Independent effects on cellular and humoral immune responses underlie genotype-by-genotype interactions between Drosophila and parasitoids

It is common to find abundant genetic variation in host resistance and parasite infectivity within populations, with the outcome of infection frequently depending on genotype-specific interactions. Underlying these effects are complex immune defenses that are under the control of both host and parasite genes. We have found extensive variation in Drosophila melanogaster's immune response against the parasitoid wasp Leptopilina boulardi. Some aspects of the immune response, such as phenoloxidase activity, are predominantly affected by the host genotype. Some, such as upregulation of the complement-like protein Tep1, are controlled by the parasite genotype. Others, like the differentiation of immune cells called lamellocytes, depend on the specific combination of host and parasite genotypes. These observations illustrate how the outcome of infection depends on independent genetic effects on different aspects of host immunity. As parasite-killing results from the concerted action of different components of the immune response, these observations provide a physiological mechanism to generate phenomena like epistasis and genotype-interactions that underlie models of coevolution. Author summary In many species individuals differ greatly in how resistant they are to infection. Resistance frequently depends on the combination of host and parasite genomes-a host which is resistant to one parasite genotype may be susceptible to a different genotype. This has important evolutionary consequences, maintaining genetic variation in populations and driving dynamic changes in the frequency of the genetic variants involved.
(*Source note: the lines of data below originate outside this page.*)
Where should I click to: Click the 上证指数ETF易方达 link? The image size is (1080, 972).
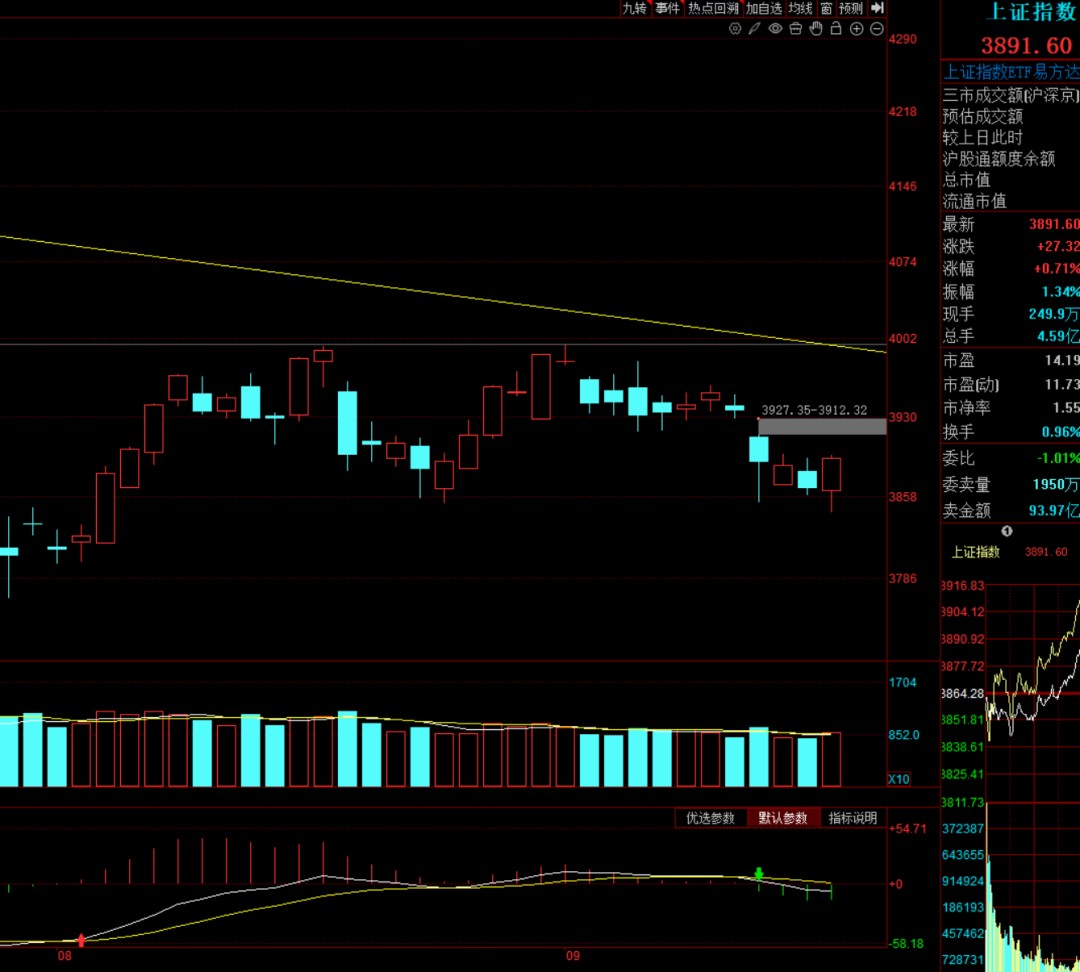click(1010, 72)
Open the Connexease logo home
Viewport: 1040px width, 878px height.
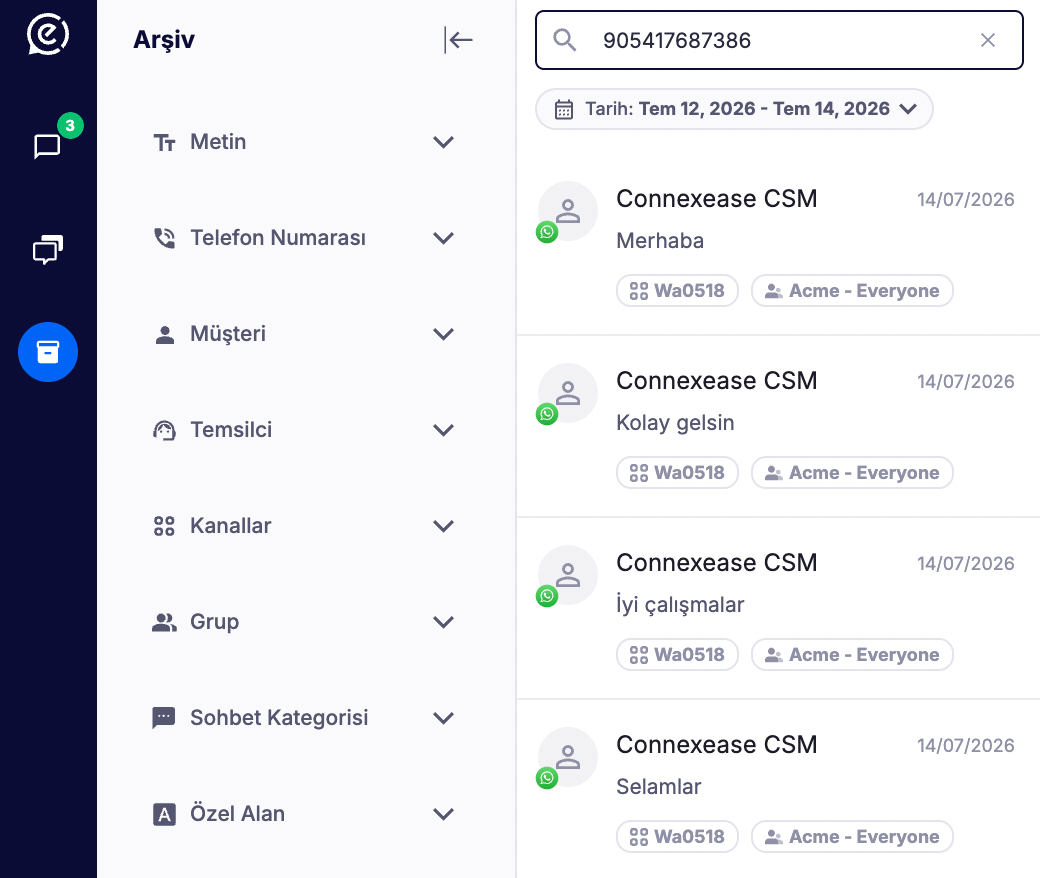pyautogui.click(x=48, y=34)
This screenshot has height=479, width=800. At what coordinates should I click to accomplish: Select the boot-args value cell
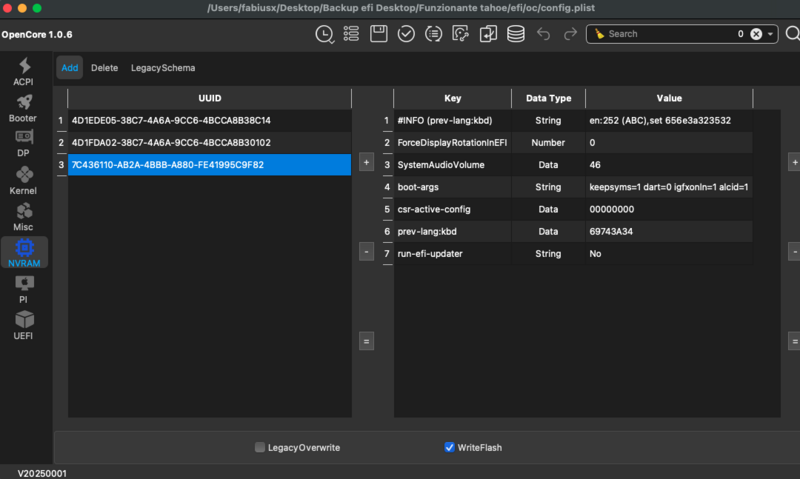point(669,187)
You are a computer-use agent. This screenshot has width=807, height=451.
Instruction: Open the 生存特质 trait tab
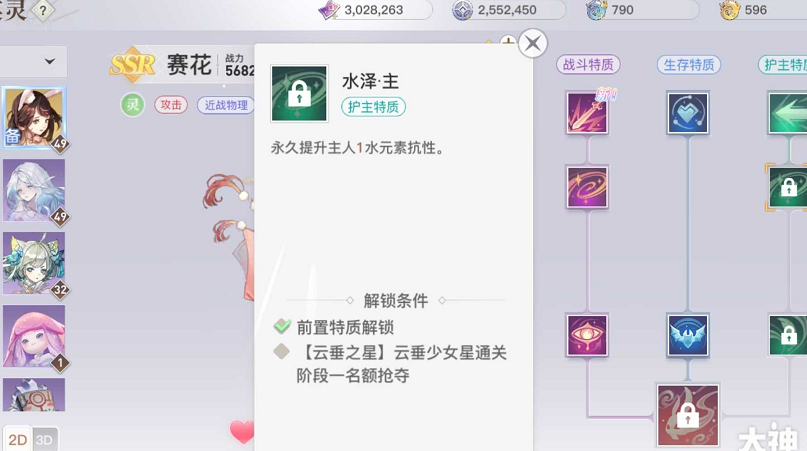point(689,65)
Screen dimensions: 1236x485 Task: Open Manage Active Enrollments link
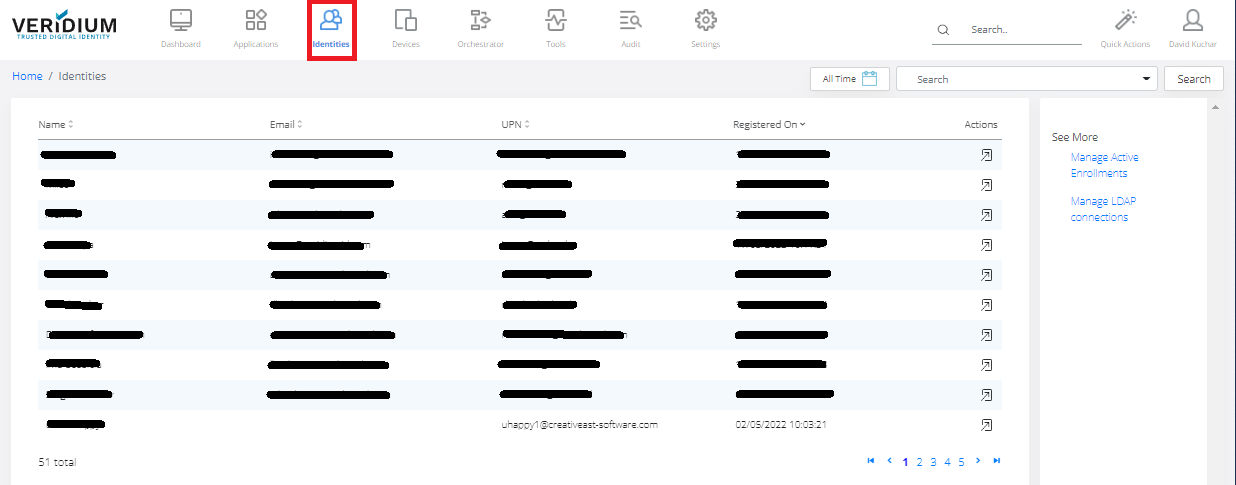1104,165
To understand how differences in the immune response give rise to these genetic interactions, we have studied a parasitic wasp that lays its eggs within the larvae of the fruit fly Drosophila melanogaster. We found that some aspects of the immune response are affected by the host genome, some by the parasite genome, and some by the specific combination of host and parasite. However, no single component of the immune response could predict whether a host killed the parasite. Our results demonstrate how a complex interplay between host and parasite genomes controls different aspects of immunity, ultimately determining whether the host can resist infection.